It's set just off Oxford Road, near the Humanities block at Manchester University. Incidentally, this is where I did my degree. Imagine if this had been there when I was? I'd have been (more of) a disgrace. In my day we had a Gregg's, which already led to an unhealthy obsession with Belgian buns. Thinking about it, I lived off those and Cadbury's Tasters, with the occasional packet of strawberry Chewits thrown in.
We walked in from the cold to be greeted by lovely Sam; a genuine delight, who was keen to get us away from that nip and to a warmer spot at the back of the restaurant. We were pretty sure we loved him already. The restaurant itself is a pretty mix of bright furniture, beautiful tiles and numerous packets and tins of exotic looking food. The kitchen is open, which allows you to see the culinary wizardry being conjured in the back.
Bakchich don't serve alcohol, but we really didn't miss it, despite both having spent a busy morning in work and being partial to a lunchtime cocktail.
Roza lemonade - lemon, line and rose water: These were our favourites! Slightly fizzy with a subtly hint of rose. We stayed on these.
Apple, lime and ginger juice: Very refreshing with a little warmth from the fresh ginger.Bread and dips: We were starved by this point, so soft warm flatbreads were most welcome. That garlic mayo is just gorgeous. Fairly sure I still stink of it now, but I care very little, as it was totally worth it.
Hommous Beiruty: Thick and creamy with sweet pomegranate seeds. Great for slathering over falafel, just saying.
Sweet potato falafel: How lucky that was! Another dish where pictures don't do it justice. A nice change from the standard type, and something the staff are obviously very proud of. You must try these with a big old pile of assorted dips.
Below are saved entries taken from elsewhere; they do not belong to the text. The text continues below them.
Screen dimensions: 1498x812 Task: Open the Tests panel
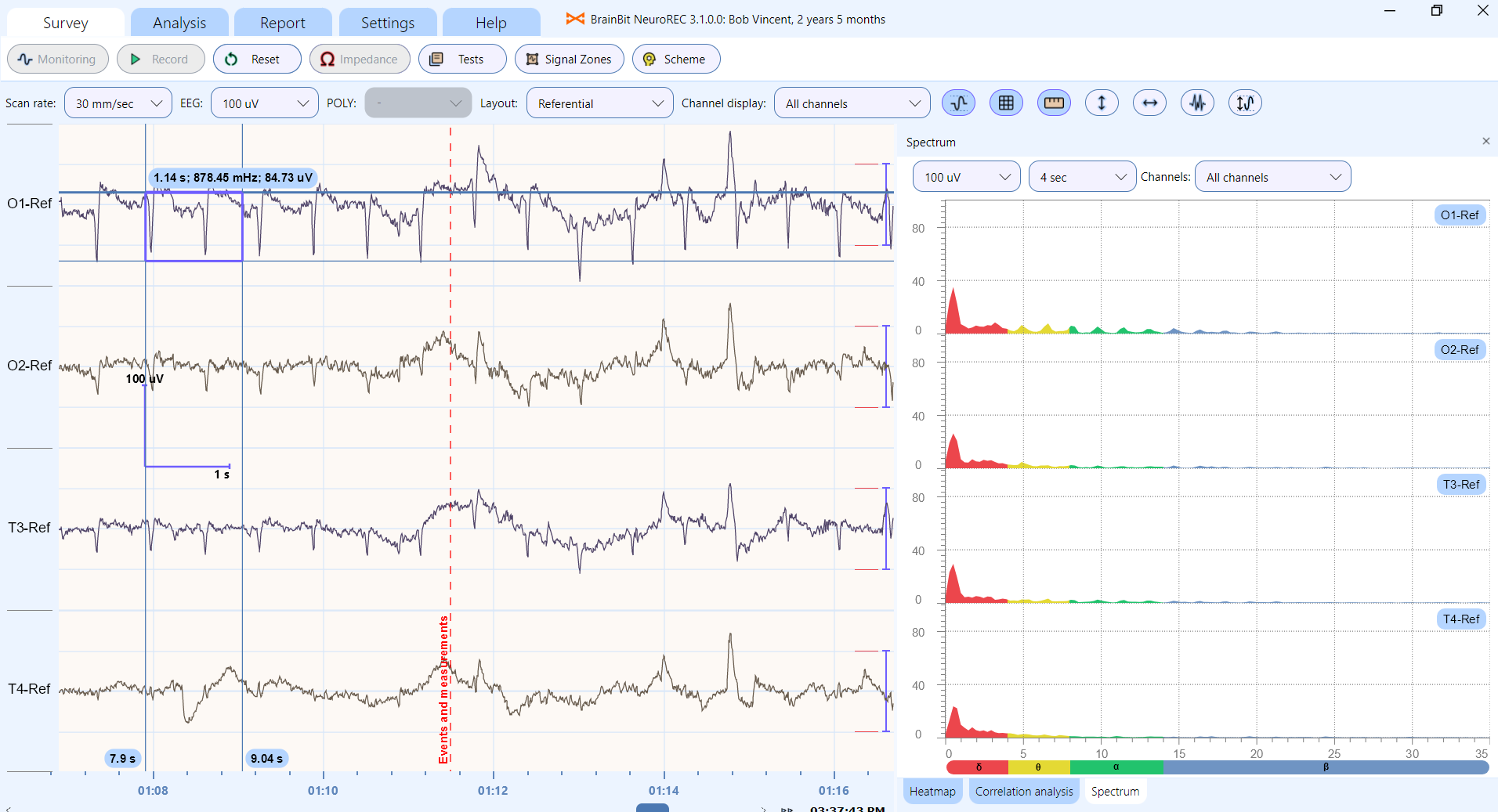(461, 59)
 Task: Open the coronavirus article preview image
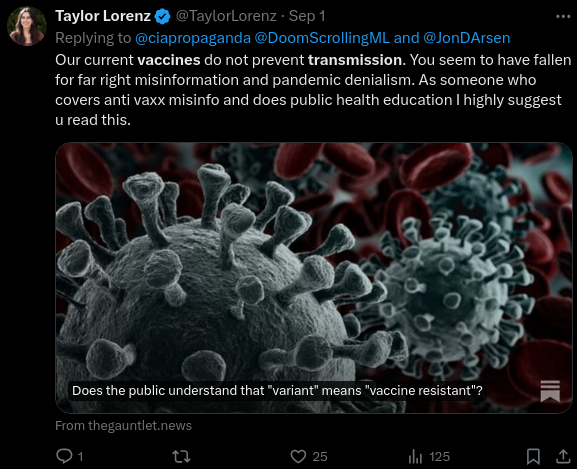coord(314,278)
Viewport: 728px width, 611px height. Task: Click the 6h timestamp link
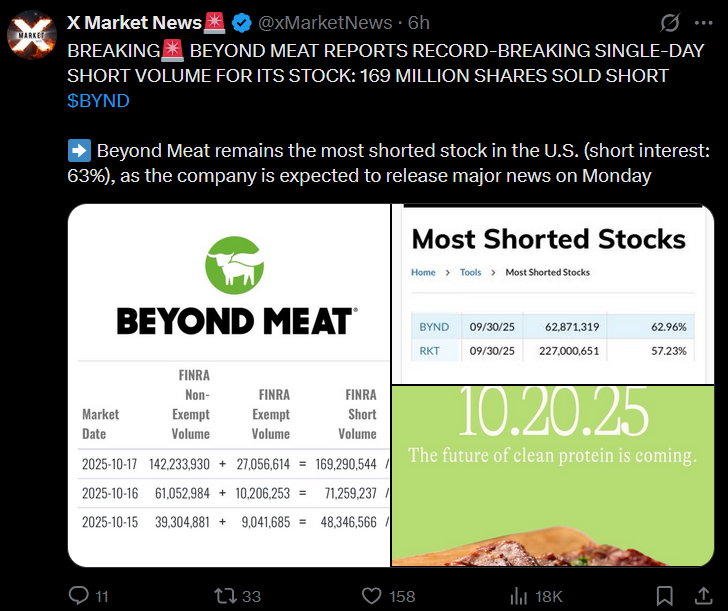click(419, 22)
Bakchich Arayes: One of the standout dishes for me. They are described on the menu as pastries, however they are more like a thin, filled flatbread than a pasty style item (I had imagined something Cornish looking). Get this dipped in you hommous. The pickles deserve a separate mention; pickle fans, get involved in these!
Bourkouri halloumi: One of my other favourites. I can't get enough of halloumi. Served on delicate tomato bulgur wheat, this soft cheese had managed to avoid the 'squeak overload' you sometimes get when it's slightly overdone. I'm having this again.
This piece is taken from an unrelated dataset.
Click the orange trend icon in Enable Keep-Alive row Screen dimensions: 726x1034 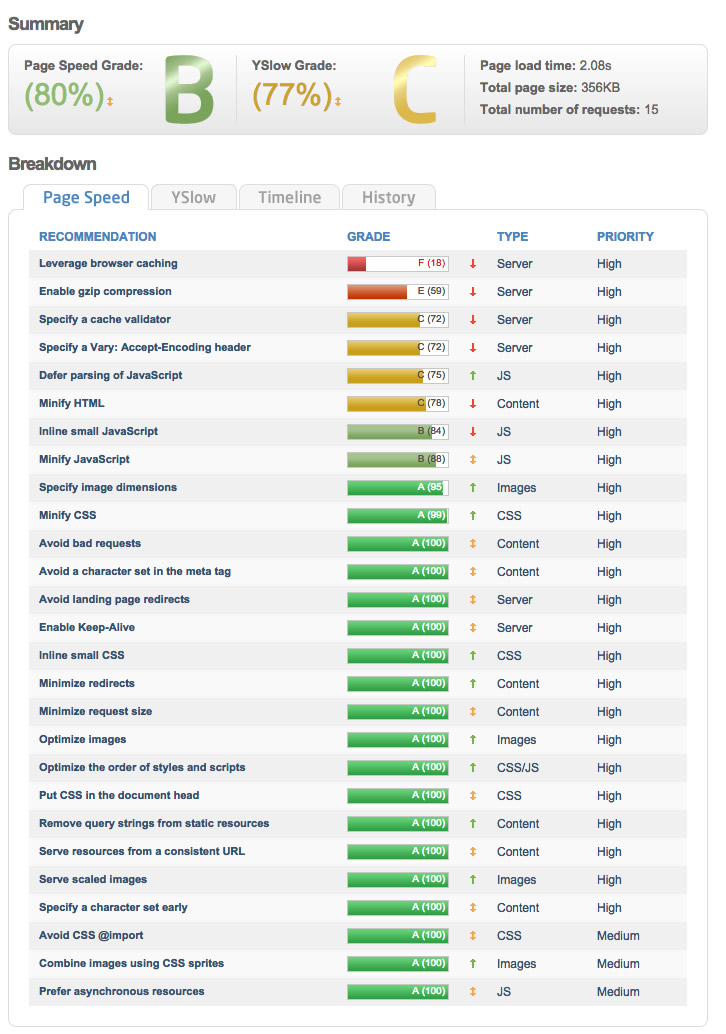[x=473, y=628]
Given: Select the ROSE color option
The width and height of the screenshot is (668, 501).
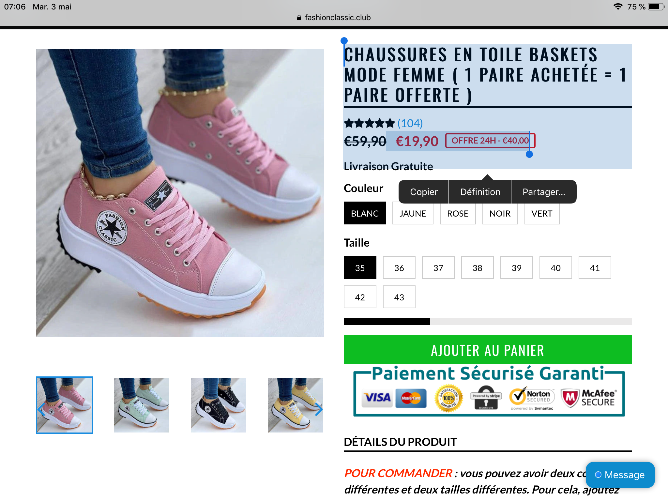Looking at the screenshot, I should [x=458, y=213].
Chicken shawarma platter: Basically this is strips of chicken, roasted on a spit like doner meat. It means it's incredibly juicy. The chips are pretty good too.
Mixed grill meshawi: Amazing if you're incredibly indecisive. There are four kebabs, including shish, taouk, lahma meshawi, kefta meshawi and chicken kofta. As much as I thought all of them were fantastic, the taouk (chicken skewers) were my favourites, owing to the charred edges.
Lebanese coconut cheesecake: So light and creamy, with the subtlest hint of coconut.
Almond and pineapple cake: This one wins! I'm a sucker for anything with almond in it. Holy moly this is good. I don't care if you think you're full. Get a grip and revive your lethargy with this sugar fuelled beauty. Perfect in every way.
Teas - Moroccan mint and Lebanese: We were persuaded to have tea by the wise waiter who saw we may be unable to vacate the premises without assistance. He assured us that it would aid digestion and bring us back to the land of the living. Lee had mint whilst I went for the Lebanese blend, poured from a terrifying height. I can't say enough nice things about the soothing quality of Lebanese tea; a warming brew of rose water, zaatar and cardamom. Try it.
Disclaimer: Lee and I were asked to go to Bakchich to check out their new restaurant. I was not paid to say anything nice, befriend their staff, or threaten to move in. However, I did find out that the food is wonderful, and if things get too much, there is a bed upstairs. Thanks Sam.